No último domingo, Trump também reviveu uma de suas antigas obsessões ao afirmar: “Precisamos da Groenlândia”. A Casa Branca confirmou que o presidente está considerando “várias opções” para a aquisição desse território autônomo da Dinamarca, ressaltando que o uso da força militar sempre estará na mesa de negociações do comandante em chefe. A porta-voz Karoline Leavitt destacou que recorrer ao Exército é uma alternativa viável.
Trump sempre se destacou por usar o medo como uma ferramenta de imposição. Contudo, a diferença agora é que suas ameaças são vistas com uma seriedade crescente. O envio da Força Delta para a Venezuela sinaliza que o presidente está preparado para utilizar o poder militar em nome de seus objetivos, mesmo que isso possa comprometer a Pax Americana que se estabeleceu após a Segunda Guerra Mundial.
Retorno da Doutrina Monroe e Seus Implicações
Em sua primeira declaração após o ataque em Caracas, Trump anunciou a volta da Doutrina Monroe, que defende a ideia de “América para os americanos”. Na prática, isso significa que ele reavivou o Corolário Roosevelt, que permite a intervenção militar dos Estados Unidos em assuntos continentais para impor suas vontades. A retórica de Trump sugere uma abordagem mais agressiva, colocando em evidência a política do porrete nas relações internacionais.
Um ponto curioso é a decisão de Trump de não considerar María Corina Machado como uma alternativa viável para substituir Maduro, mesmo após a oposição venezuelana expressar apoio. Segundo o Washington Post, essa escolha se deve ao fato de Machado ter recebido o Nobel da Paz, um prêmio que Trump aparentemente desejava para si. Apesar da oferta da líder antichavista de “entregar” o prêmio ao presidente americano, ele não parece interessado nessa troca.
A vaidade de Trump ultrapassa limites.
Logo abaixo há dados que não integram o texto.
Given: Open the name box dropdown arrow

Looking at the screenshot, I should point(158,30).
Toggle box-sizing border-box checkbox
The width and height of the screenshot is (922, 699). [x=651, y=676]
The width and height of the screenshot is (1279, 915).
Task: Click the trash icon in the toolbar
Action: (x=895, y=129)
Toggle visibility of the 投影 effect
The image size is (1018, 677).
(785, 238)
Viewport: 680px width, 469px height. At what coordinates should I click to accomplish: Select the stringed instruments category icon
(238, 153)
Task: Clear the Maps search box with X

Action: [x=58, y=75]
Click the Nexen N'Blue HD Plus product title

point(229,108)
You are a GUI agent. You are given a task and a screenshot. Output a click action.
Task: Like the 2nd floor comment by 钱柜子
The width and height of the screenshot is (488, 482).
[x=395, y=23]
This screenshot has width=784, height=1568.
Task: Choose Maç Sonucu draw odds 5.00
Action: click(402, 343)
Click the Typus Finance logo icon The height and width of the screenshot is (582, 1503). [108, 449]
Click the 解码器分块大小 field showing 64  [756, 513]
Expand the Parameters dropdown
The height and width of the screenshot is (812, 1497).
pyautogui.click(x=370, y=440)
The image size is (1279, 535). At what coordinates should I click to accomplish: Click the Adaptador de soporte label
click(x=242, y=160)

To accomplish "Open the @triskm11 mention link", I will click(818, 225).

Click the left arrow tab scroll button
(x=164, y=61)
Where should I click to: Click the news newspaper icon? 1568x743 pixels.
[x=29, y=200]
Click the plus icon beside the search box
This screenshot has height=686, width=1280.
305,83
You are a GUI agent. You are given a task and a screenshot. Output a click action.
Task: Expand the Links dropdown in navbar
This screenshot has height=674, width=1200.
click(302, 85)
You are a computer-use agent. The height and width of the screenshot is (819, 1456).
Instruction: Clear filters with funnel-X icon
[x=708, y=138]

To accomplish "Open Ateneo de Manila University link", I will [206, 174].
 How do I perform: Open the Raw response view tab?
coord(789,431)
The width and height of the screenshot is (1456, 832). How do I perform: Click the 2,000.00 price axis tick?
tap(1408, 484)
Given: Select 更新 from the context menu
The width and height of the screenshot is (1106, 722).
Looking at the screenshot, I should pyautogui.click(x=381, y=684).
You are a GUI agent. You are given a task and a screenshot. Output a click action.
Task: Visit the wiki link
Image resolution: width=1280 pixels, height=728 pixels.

Enquanto o Pentágono se preparava para uma ação decisiva contra Maduro, o presidente determinou a criação de um site oficial que reescreve os eventos da História em sua própria perspectiva. Esse espaço digital retrata Trump como um herói da democracia e perpetua a narrativa de que Joe Biden teria fraudado a eleição de 2020. Ao mesmo tempo, os indivíduos que invadiram o Capitólio são apresentados como “manifestantes pacíficos e patriotas”, todos sob a proteção que Trump proporciona.
Não Subestimar as Ameaças de Trump
A História é clara: não se deve subestimar as declarações e ações de Trump. À medida que ele intensifica sua retórica agressiva, fica evidente que o interesse americano se concentra não apenas em questões de segurança, mas também em recursos estratégicos. A frase que ecoa é: “É o petróleo, estúpido”, refletindo a motivação por trás do interesse na Venezuela. A situação na América Latina se torna, assim, um campo de batalha em que as ambições de Trump podem ter consequências significativas.